Here's the secret to the (food) dating game: Those "best by," "sell by," and "use by" dates that you see on food have nothing to do with food safety. They're set by manufacturers, without federal oversight, and most often relate to what manufacturers feel is "peak" quality. The vast majority of consumers don't realize this, and as a result, good food ends up in the trash.
My colleague Dana Gunders has been exploring how, where, and why food gets wasted in America, from farm to store to table. Forty percent of the food we produce in this country—worth $165 billion annually—gets tossed in the trash instead feeding someone who's hungry. One of the more surprising reasons for this, as she explains in a report released today by NRDC and Harvard Law School, is because of the inconsistent and incoherent way in which food is date labeled.
Confusion over dates, according to a survey by the Food Marketing Institute, leads nine out of 10 Americans to needlessly throw away food. For the average family of four, this could translate to several hundred dollars' worth of food being thrown away every year—and in all likelihood, more money spent purchasing the same food again--simply because of a misleading date stamp. A senseless waste, when we're all keeping a close eye on our household budgets, and when one in six Americans lacks a secure supply of food.
You might think the FDA, the federal agency responsible for food safety, would be overseeing food expiration dates. It does not. The FDA, in its own words, leaves date labels on food, except for infant formula, to "the discretion of the manufacturer." The USDA, which oversees meat, poultry, and some egg products, also says date labels are voluntary. It does call for specific wording on a label, if a manufacturer chooses to use one, such as "packing" date, "sell by" date, or "use before" date. But the agency never defines what those terms mean or how they should be determined. So according to the federal government, a date can be there, or not be there; and if it is there, the manufacturer can decide what it means without any further explanation for consumers. Some state agencies do require date labels for certain products, like dairy items; others, like New York, have no requirements for food dates at all.

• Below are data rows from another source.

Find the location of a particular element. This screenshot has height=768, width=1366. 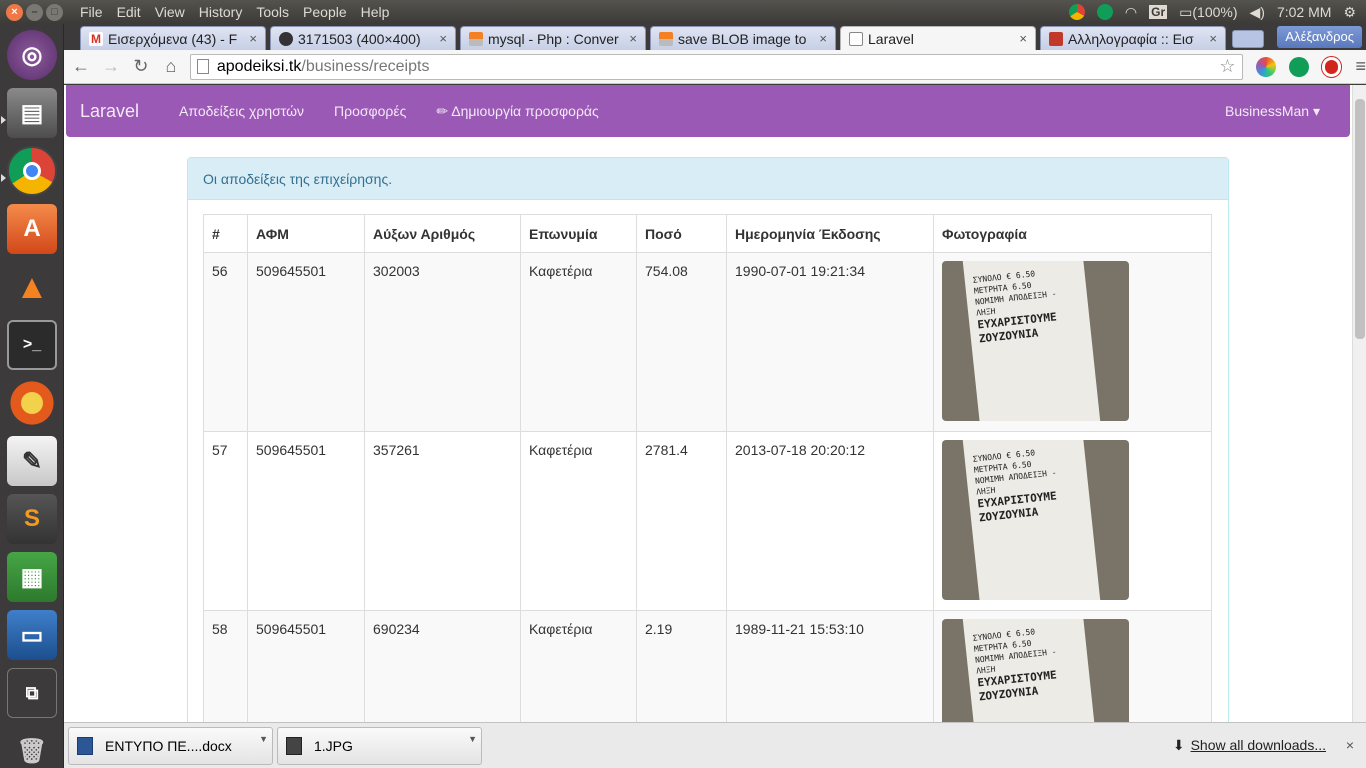

vlc-icon: ▲ is located at coordinates (32, 287).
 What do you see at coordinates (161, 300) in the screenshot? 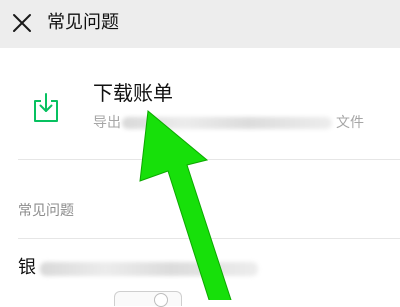
I see `partial-icon` at bounding box center [161, 300].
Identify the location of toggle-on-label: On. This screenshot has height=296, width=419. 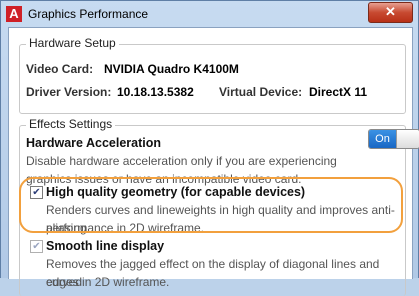
(382, 139).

As a result of this hodgepodge of rules, the date on your milk might be a "use-by" date, a "sell-by" date, or a date with no explanation. If you live in Florida, your milk has to be labeled with a "sell-by" date, which means—well, nothing, if you're a consumer. The sell-by date is usually a signal to retailers that the product still has shelf life left, which helps with stock rotation. Once that milk gets home, that date does not ensure that your milk is still good; nor does it say that it's bad. It might be good for a week, or it might have spoiled yesterday because someone left it sitting out on the counter. The date can’t tell you that.
Our ineffective, misleading date labeling system is contributing to the very costly problem of wasted food in this country. Wasting food is a systemic problem that's a serious drain on our economy and our natural resources. We use 80 percent of our water and half our land for agriculture in this country—and yet we're throwing away nearly half of what we produce with those precious resources. We waste four percent of our oil producing, transporting, and packaging food that never gets eaten. Food is the single biggest item in our landfills, a source of the powerful global warming pollutant methane.

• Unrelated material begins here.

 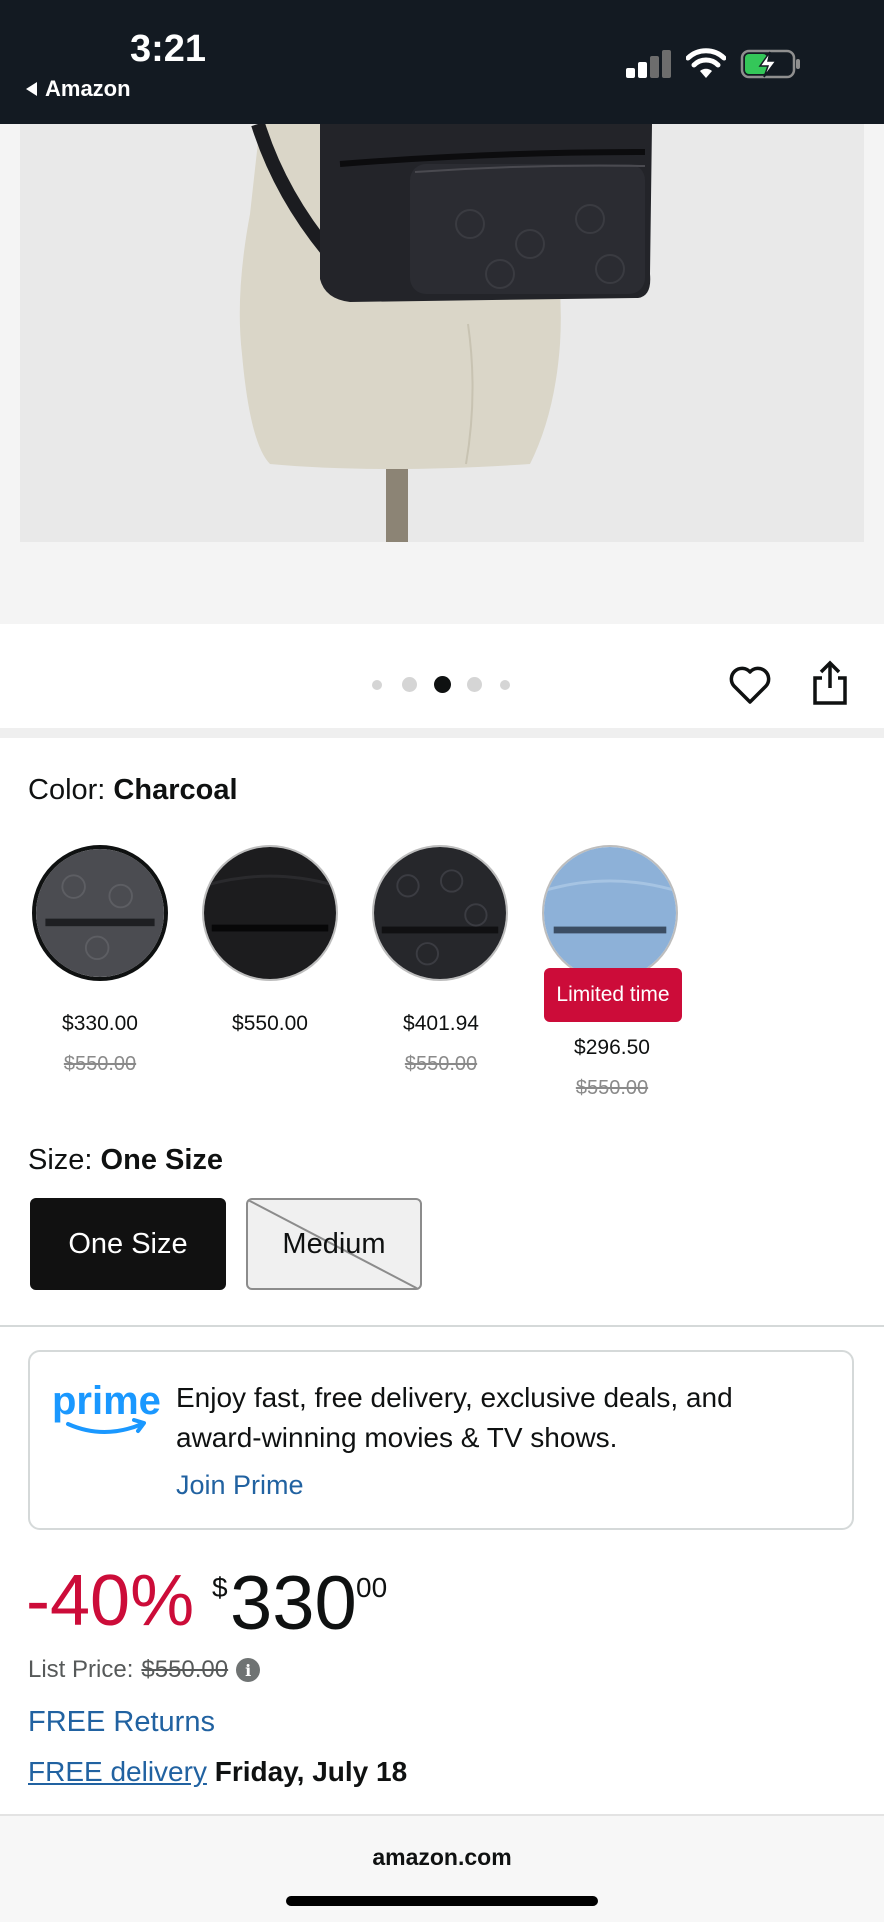 I want to click on swatch-price: $401.94, so click(x=441, y=1024).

Overhauling our date labeling system is a straightforward, concrete solution that will reduce food waste. We need a reliable, coherent, and uniform food dating system that provides useful guidance to consumers. The words on date labels should have a standard definition across the country and across products. Labels should clearly differentiate between safety-based and quality-based dates. Manufacturers and retailers should have their own, coded system for sharing information relevant to food display and shelf life, rather than a "sell by" date that confuses consumers.
The food industry and the federal government can and should start making these changes today.
Have you been flummoxed by a date label recently? Take a picture of the date label on your food and upload it to our collection at FixFoodDates.com. When you upload your photo, you'll help us get the attention of manufacturers, and also receive expert tips on food storage, as well more information on sorting out the date label mess. With better laws, more information, and smarter business practices, we can begin to reduce food waste and make our food system safer and more sustainable.